Текст для чтения:
В послереволюционной «стране безбожников» Оптинская пустынь оказалась ненужной. Монастырь закрыли, но было решено создать на его базе музей. Вот слова П. А. Флоренского (члена комиссии по охране Троице-Сергиевой Лавры), адресованные им в 1919 году известному филологу Н. П. Киселеву, эксперту Наркомпроса РСФСР, направленному для выяснения культурных ценностей закрытого монастыря и целесообразности его превращения в музей: «Оптина — отличный памятник двадцатых годов, она богатый архив высокоценных документов по истории русского просвещения, наконец, она — духовная санатория многих израненных душ. Конечно, охранить ее с этих сторон — долг просвещенного человека, но для нас с вами, ищущих духовной культуры и ждущих расцвета духовного знания, нового и вечного, верящих и утверждающих наступление новой эры культуры, нового исторического эона, ампирчики и архивчики, конечно, почти ничто в сравнении с этими вселенскими задачами. Между тем Оптина есть именно завязь новой культуры. Она есть узел, не проектируемый только, а живущий вот уже сотню лет, который на самом деле осуществил ту среду, где воспитывается духовная дисциплина, не моральная, не внешне-аскетическая, а именно духовная».

Материал:
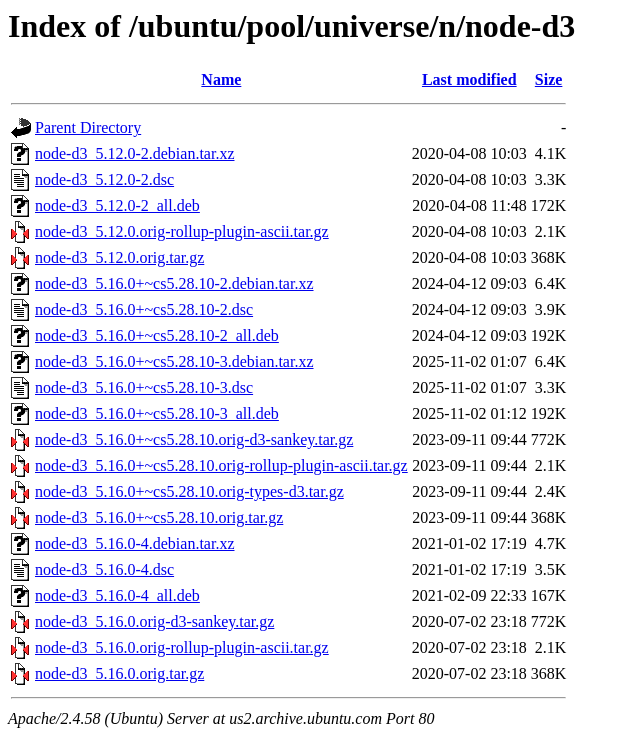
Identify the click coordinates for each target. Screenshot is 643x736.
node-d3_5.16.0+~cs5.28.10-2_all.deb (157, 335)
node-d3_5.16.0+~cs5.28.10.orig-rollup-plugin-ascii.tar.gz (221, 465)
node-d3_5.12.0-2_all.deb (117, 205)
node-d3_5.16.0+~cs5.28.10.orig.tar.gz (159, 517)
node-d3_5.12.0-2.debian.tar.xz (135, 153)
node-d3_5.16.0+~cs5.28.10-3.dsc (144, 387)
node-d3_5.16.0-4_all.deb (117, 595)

Что требуется:
- A) Выпишите строки записей без изменений: начните с первой строки записей и остановитесь после строки, содержащей "node-d3_5.16.0+~cs5.28.10.orig.tar.gz (159, 517)". Изображения в ответ не включайте.
- B) Напишите продолжение текста об Оптиной пустыни, начав сразу после его последнего предложения.
Текст об Оптиной пустыни и записи взяты из разных источников.

Ответы к заданиям:
- A)
Identify the click coordinates for each target. Screenshot is 643x736.
node-d3_5.16.0+~cs5.28.10-2_all.deb (157, 335)
node-d3_5.16.0+~cs5.28.10.orig-rollup-plugin-ascii.tar.gz (221, 465)
node-d3_5.12.0-2_all.deb (117, 205)
node-d3_5.16.0+~cs5.28.10.orig.tar.gz (159, 517)

- B)
Музей «Оптина пустынь» был открыт и существовал до 1928 года. Но Оптина нужна русским людям не как музейная экспозиция, а как источник духовных сил, и это подчеркивает дальше П. А. Флоренский: «…Если начать прослеживать мысленно самые разнообразные течения русской жизни в области духа, то непосредственно или посредственно мы всегда приводимся к Оптиной как духовному фокусу, от соприкосновения с которым возжигается дух, хотя бы потом он раскрывался в иных, чем собственно оптинское направление. Оптина, выдаваясь не столько отдельными исключительными лицами, сколько гармоническим сочетанием и взаимодействием духовных сил, всегда была и есть, есть в настоящее время как целое, могучий коллективный возбудитель духовного опыта, я осмелюсь сказать, единственный в России, по крайней мере, в таком роде и в такой силе возбудитель духа».

Последний оптинский старец Нектарий (Тихонов) пережил аресты и ссылки и поселился в тридцати километрах от Козельска. К нему сразу же пошли люди. За мудрым советом к старцу не раз обращался патриарх Тихон. Сохранились документальные свидетельства, что к нему приезжали актер Михаил Чехов, художник Лев Бруни, писатель Георгий Чулков, а командиру кавалерийского полка Г. К. Жукову он сказал: «Ты будешь сильным полководцем. Учись. Твоя судьба даром не пройдет». Старец скончался в 1928 году неподалеку от разоренного родного монастыря. Он пророчески предсказывал в эти тяжелые для себя дни: «Россия воспрянет и будет небогата, но духом будет богата… Оптина пустынь возродится и расцветет лучше прежнего».

И его предсказание сбылось. В 1987 году Оптину пустынь вернули Русской Православной Церкви.

А летом 1988 года в пустынь приехал молодой симпатичный москвич Игорь Росляков, любивший поэзию и спорт. Душа привела его сюда. Приехал паломником и остался навсегда, приняв монашество под именем Василий.

О том, как шел он к Оптиной, дают некоторое представление страницы его дневника.

«21 марта 1988 г.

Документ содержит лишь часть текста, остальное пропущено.